Sperm harbors a complex and environmentally sensitive pool of small noncoding RNAs (sncRNAs), including mt-tRNA and its fragments (mt-tsRNA). In 2019, a small human study found that exposure to an acute high-sugar diet rapidly increased mt-tsRNA in sperm, giving Teferino a hint that these RNA species could be the first responders to metabolic stress.1 He and his team fed mice a short-term high-fat diet before profiling changes in sperm RNA expression and examining the health of their offspring. They found that an acute high-fat diet induced mitochondrial dysfunction in male mice, impairing glucose tolerance and homeostasis in male offspring that were fed normally.

“I was interested in, ‘What is the mechanism? How does all this happen?’” he said. Upasna SharmaA developmental biologist at the University of California, Santa Cruz, who studies the effects of transgenerational inheritance and environmental stress on the genetic makeup of germ cells and was not involved in the study, says: “Here they show that what changes small RNAs in sperm is mitochondrial stress or dysfunction, and that can potentially affect the next generation and phenotype. I think that’s an interesting connection.”

Teferino and his team also used hybrid two-cell embryos from genetically different maternal and paternal mouse strains to observe mt-tRNA and epigenetic regulation in the early embryo via single-embryo transcriptomes, demonstrating for the first time sperm-egg transfer of non-genetic material. “Using these two different genetic background strains, we were able to show that sperm mitochondrial tRNAs are transferred to the egg at fertilization, which further solidifies the model that we now have, that it is sperm small RNAs that change in response to the environment,” Sharma said. “These can then be transferred to the embryo and alter early embryonic gene expression and development, resulting in altered phenotypes.”

The missing piece of the puzzle was connecting these mouse mechanisms to humans. Teperino and his team profiled sperm sncRNAs from young, healthy Finnish volunteers who were metabolically phenotyped and stratified by body mass index (BMI) and fat mass. They found that mt-tRNA was the only type of small RNA that was positively associated with BMI. In a separate human data set, the researchers also confirmed an association between high paternal body weight at conception and impaired offspring metabolic health.

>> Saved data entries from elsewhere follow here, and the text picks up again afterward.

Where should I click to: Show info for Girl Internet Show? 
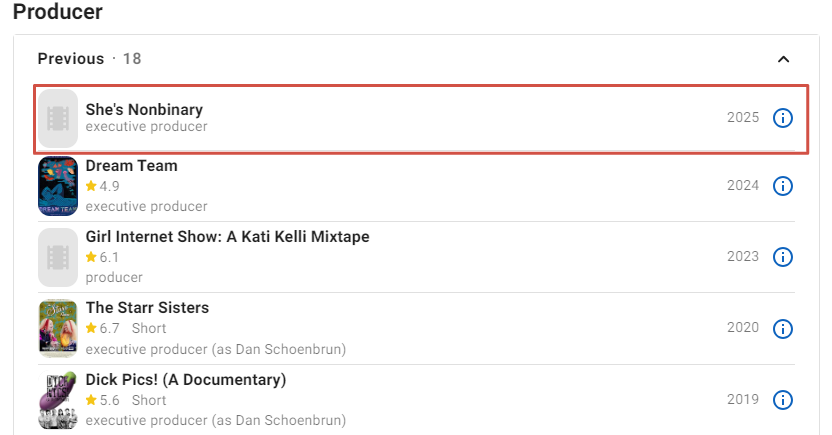pyautogui.click(x=783, y=257)
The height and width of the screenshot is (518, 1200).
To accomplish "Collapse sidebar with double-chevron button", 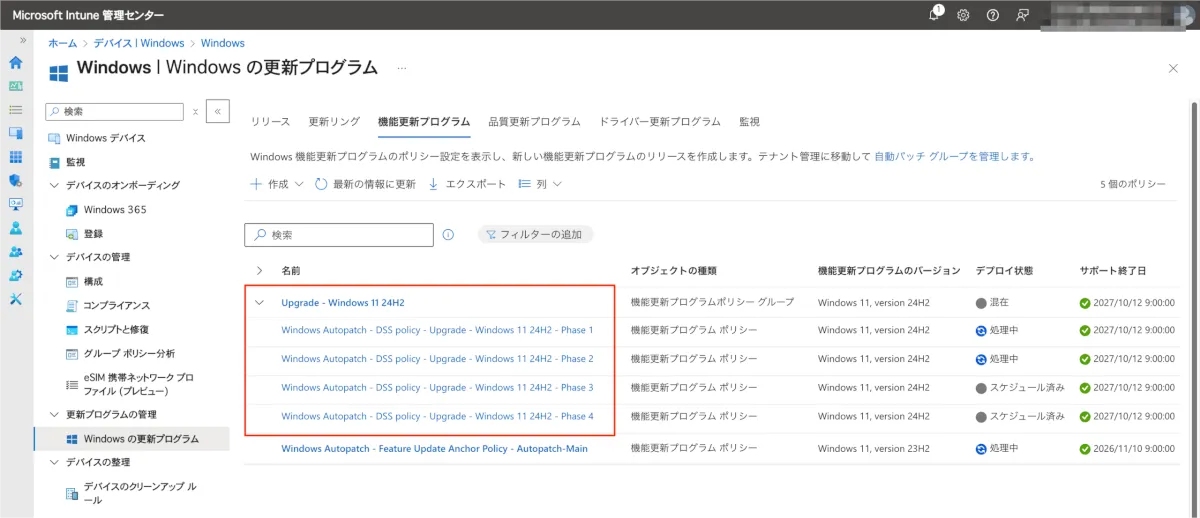I will click(218, 111).
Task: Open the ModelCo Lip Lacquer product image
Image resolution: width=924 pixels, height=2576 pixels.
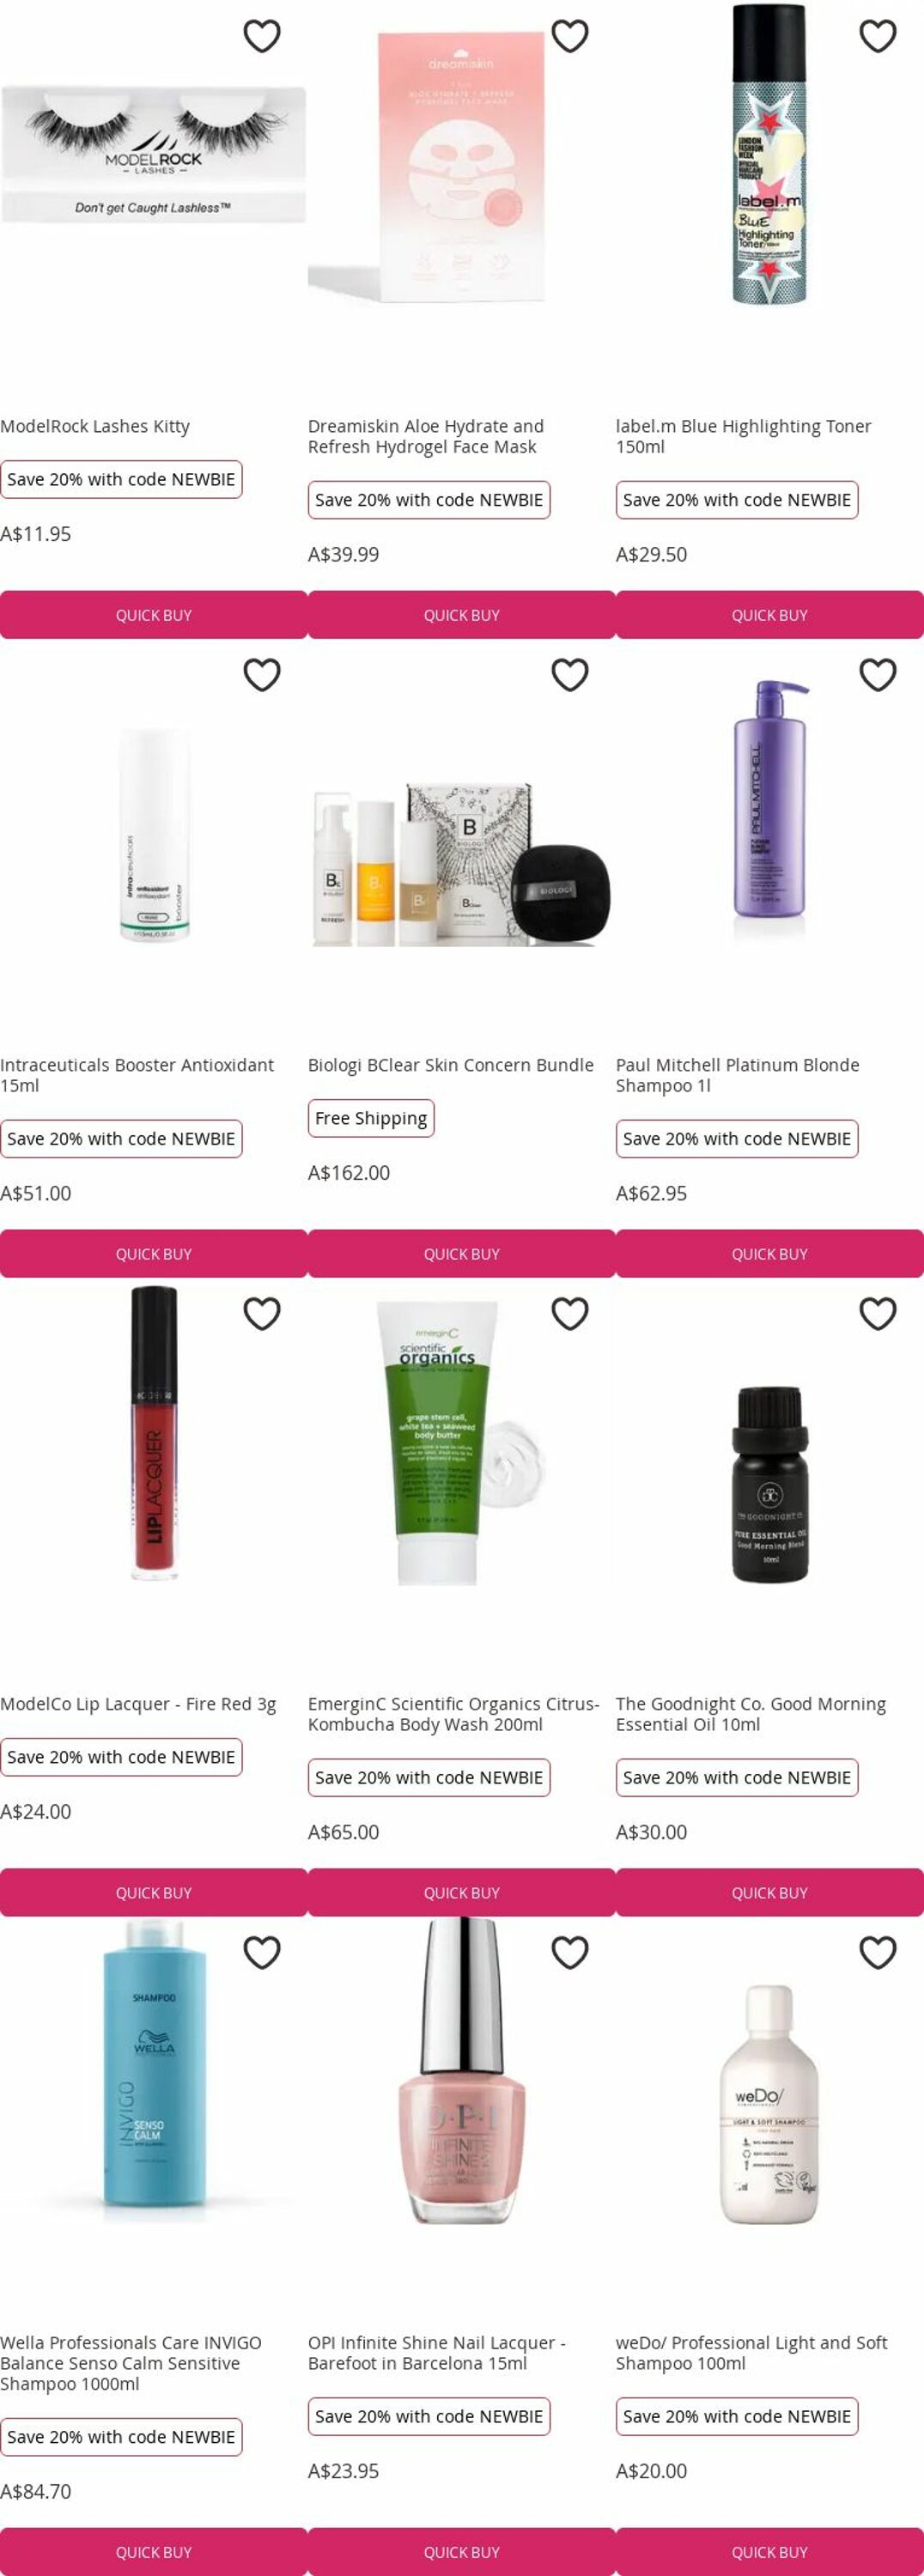Action: tap(154, 1434)
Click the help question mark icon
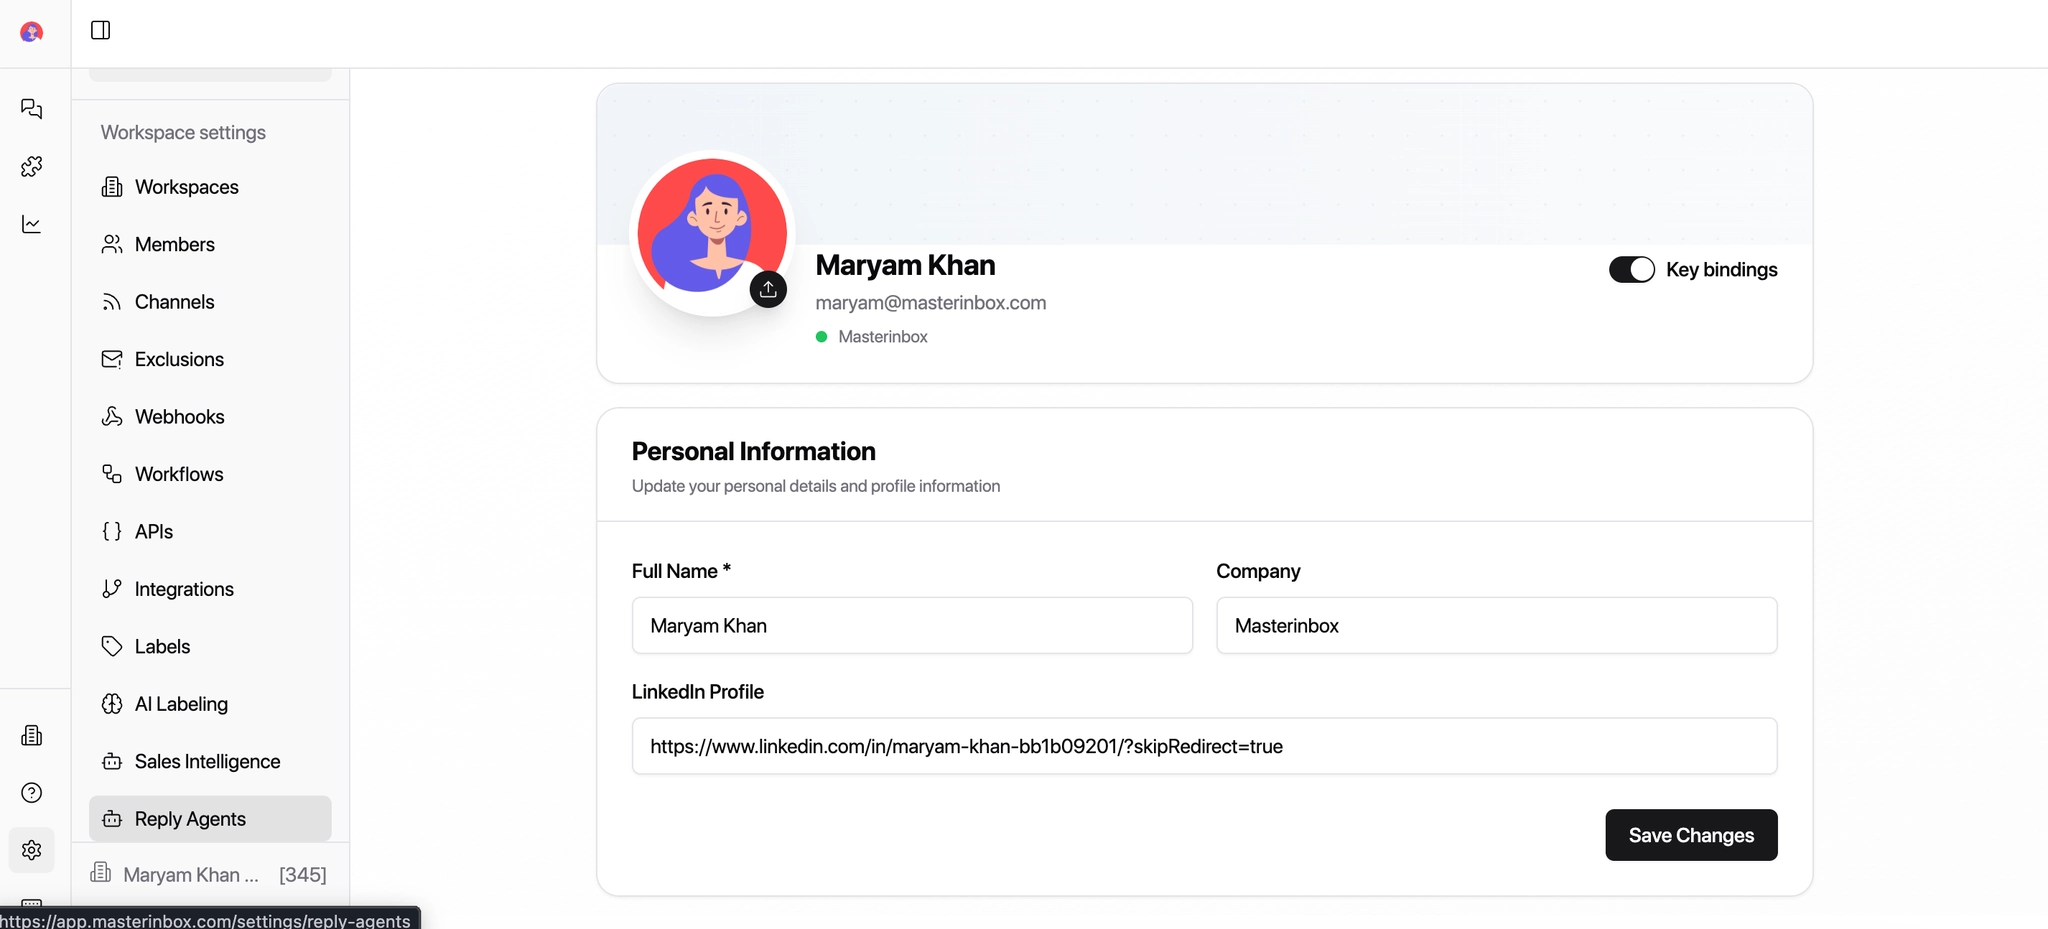This screenshot has width=2048, height=929. point(32,793)
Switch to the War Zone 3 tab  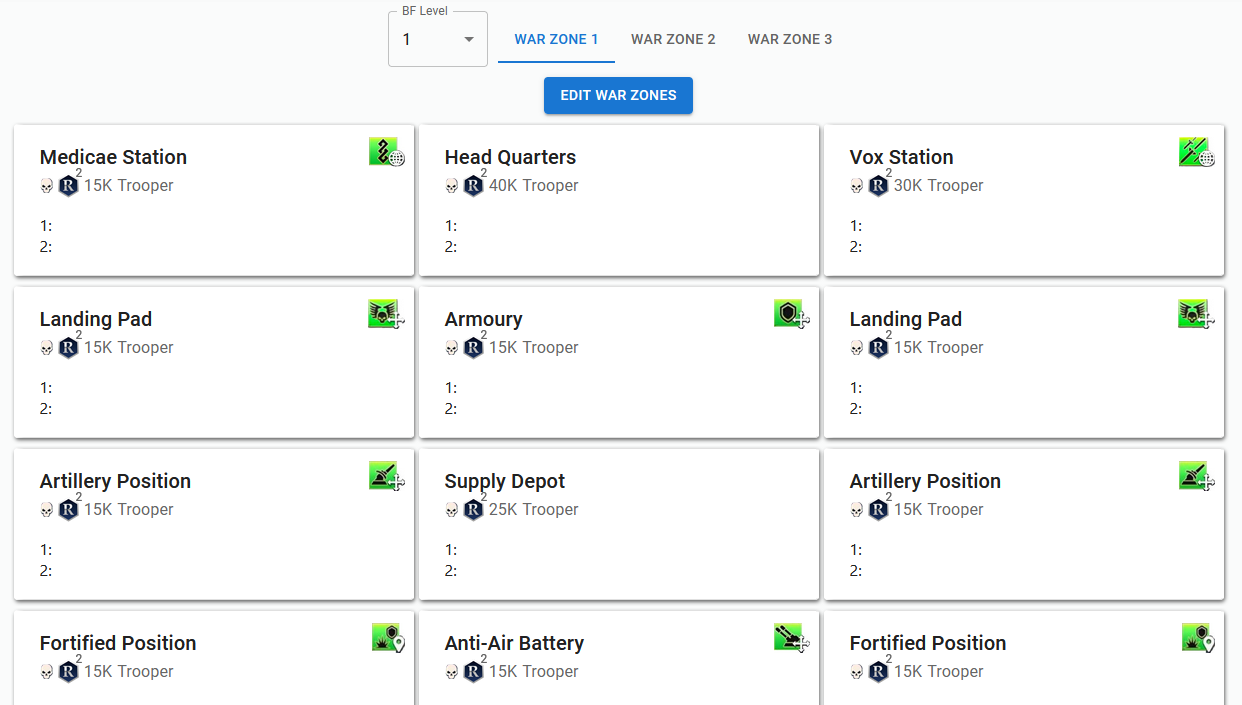[790, 40]

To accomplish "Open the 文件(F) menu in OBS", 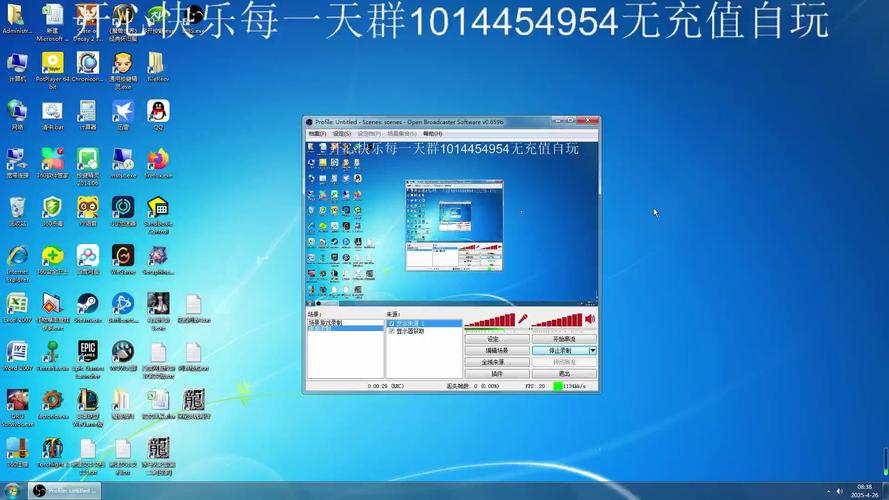I will [317, 133].
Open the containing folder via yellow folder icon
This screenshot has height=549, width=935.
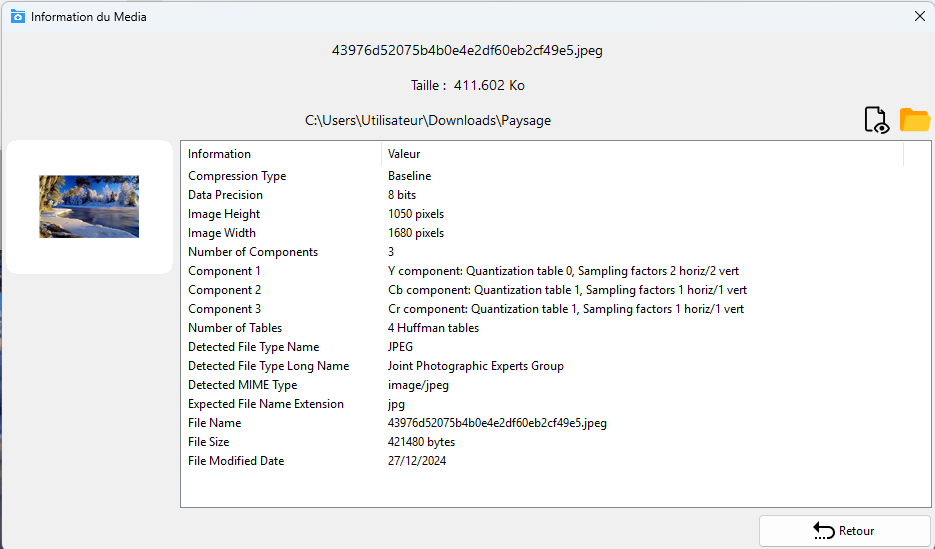[915, 120]
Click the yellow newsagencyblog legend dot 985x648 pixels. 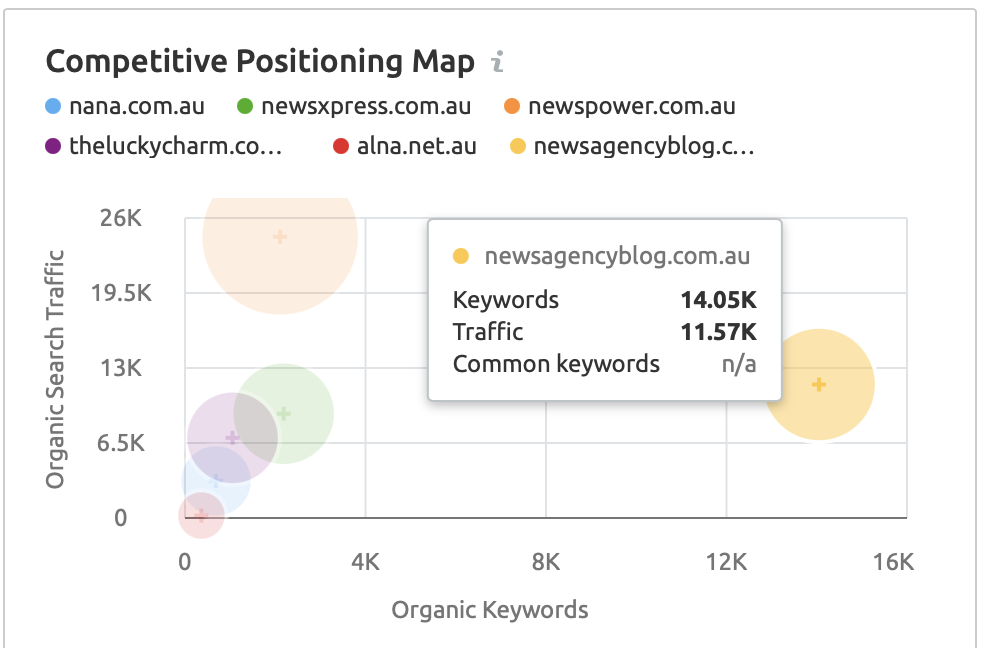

This study supports the influence of paternal lifestyle on offspring metabolic health, shows that mt-tRNA is a diet-induced and sperm-mediated epigenetic regulator, and demonstrates that non-genetic information is passed from father to offspring at conception. Teperino’s team also observed that sperm sncRNA levels and offspring glucose tolerance were similar after mice fed low- and high-fat diets were returned to normal diet, highlighting the importance of this modifiable mechanism. “This is a completely reversible mechanism, which leaves some hope that correcting paternal lifestyle before conception might also correct the offspring phenotype,” Teperino said. “We have found an additional risk factor, but it is a risk factor, not a determinant.”